Suddenly the media was deluged with reports that said that the Lockerbie bombing had been carried out by Libya.
And many of the investigative journalists who had previously said that it was definitely Iran also changed their tune as well. Even the journalists who had written the Sunday Times articles saying there was concrete proof it was Iran and Syria now said it was the mad dog of terrorism - Colonel Gaddafi. And what's more their "intelligence sources" were absolutely sure too.
But a few old-school investigative journalists held out against this sudden swerve. The main one was Paul Foot from Private Eye. He wrote a devastating pamphlet that tears part the whole American and British case against Libya.
Foot showed that much of it rested on the evidence of one extremely dubious witness called Mr Giaka who claimed to be high up in Libyan intelligence. In fact he was a mechanic in a garage who serviced the vehicles for Libyan intelligence - and he had been paid hundreds of thousands of dollars by the Americans.

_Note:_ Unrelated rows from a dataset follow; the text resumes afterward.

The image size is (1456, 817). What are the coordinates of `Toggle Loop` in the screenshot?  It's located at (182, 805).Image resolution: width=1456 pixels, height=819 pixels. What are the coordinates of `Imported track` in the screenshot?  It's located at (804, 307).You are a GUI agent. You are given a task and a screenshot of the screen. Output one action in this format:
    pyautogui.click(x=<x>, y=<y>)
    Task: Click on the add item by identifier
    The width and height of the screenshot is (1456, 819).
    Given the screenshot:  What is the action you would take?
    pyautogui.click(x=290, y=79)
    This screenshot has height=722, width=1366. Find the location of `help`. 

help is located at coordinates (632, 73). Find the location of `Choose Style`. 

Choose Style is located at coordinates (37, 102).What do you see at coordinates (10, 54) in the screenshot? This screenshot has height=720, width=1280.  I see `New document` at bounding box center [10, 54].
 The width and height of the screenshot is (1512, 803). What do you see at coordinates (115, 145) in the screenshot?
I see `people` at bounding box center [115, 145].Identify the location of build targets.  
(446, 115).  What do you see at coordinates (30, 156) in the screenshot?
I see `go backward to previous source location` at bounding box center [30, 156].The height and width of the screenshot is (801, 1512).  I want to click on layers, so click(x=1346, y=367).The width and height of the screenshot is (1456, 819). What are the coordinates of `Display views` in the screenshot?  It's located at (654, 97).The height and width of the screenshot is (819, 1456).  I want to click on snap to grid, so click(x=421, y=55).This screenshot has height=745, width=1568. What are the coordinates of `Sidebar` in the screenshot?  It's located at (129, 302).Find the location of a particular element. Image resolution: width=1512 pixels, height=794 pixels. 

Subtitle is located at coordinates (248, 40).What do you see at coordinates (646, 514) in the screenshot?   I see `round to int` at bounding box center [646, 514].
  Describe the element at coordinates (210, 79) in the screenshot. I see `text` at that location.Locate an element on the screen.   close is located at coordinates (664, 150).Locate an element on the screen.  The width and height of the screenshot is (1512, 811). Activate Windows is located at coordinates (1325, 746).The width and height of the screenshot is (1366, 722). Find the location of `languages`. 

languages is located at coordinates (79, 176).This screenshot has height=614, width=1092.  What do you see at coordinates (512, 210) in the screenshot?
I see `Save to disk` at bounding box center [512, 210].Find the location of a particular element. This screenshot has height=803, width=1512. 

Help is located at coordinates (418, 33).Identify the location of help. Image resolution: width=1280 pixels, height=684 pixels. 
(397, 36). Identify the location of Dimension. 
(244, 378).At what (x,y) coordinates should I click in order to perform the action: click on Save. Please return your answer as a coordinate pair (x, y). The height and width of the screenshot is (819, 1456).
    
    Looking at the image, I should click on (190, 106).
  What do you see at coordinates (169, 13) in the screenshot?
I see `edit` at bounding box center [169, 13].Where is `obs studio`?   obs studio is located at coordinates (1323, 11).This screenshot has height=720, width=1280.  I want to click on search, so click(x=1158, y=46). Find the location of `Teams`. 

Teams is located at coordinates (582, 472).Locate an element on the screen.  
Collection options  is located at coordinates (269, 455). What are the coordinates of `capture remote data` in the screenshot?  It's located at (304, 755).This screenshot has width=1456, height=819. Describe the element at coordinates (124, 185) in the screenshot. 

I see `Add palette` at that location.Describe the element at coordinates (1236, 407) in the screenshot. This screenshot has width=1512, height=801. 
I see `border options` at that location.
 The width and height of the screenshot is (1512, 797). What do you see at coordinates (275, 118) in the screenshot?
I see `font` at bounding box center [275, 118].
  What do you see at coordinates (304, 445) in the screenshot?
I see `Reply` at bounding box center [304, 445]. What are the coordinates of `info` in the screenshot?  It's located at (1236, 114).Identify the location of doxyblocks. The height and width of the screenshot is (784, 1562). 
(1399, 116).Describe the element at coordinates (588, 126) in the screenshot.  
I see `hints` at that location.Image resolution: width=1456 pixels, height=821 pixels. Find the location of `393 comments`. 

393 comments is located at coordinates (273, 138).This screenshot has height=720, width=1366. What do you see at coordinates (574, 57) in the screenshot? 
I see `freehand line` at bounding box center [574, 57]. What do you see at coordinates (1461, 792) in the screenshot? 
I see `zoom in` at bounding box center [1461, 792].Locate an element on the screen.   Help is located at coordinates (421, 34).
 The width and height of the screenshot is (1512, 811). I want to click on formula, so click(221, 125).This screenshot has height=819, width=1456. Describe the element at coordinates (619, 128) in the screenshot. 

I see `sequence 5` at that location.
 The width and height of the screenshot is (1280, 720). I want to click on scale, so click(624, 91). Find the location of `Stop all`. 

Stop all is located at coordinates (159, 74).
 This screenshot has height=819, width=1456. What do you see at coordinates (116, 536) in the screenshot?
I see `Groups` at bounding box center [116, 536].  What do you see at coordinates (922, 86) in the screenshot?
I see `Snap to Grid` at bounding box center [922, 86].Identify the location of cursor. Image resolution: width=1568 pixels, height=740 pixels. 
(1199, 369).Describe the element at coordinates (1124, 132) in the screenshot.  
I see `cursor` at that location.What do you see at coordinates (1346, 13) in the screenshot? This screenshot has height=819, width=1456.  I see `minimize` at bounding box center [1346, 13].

Even his CIA handlers were very suspicious of him - and after two years of getting nothing from Mr Giaka they told him they would stop paying him unless he came up with some incriminating evidence for the US Department of Justice. The next day Giaka did just that - describing a samsonite suitcase that was loaded onto a plane in Malta by Libyan intelligence. Something he had forgotten to mention for two years.
Giaka explained:
"When I met with the representatives of the Department of Justice, they are very good investigators, and they can distinguish truth from lies. One way or another, they can obtain what they want."
The other key piece of evidence was a tiny fragment of what the Americans said was a kind of timing device that had been sold only to Libya. It too was only discovered to be important 18 months after the bombing - but yet again Foot shows how dubious the claims were that the Americans made about this tiny fragment.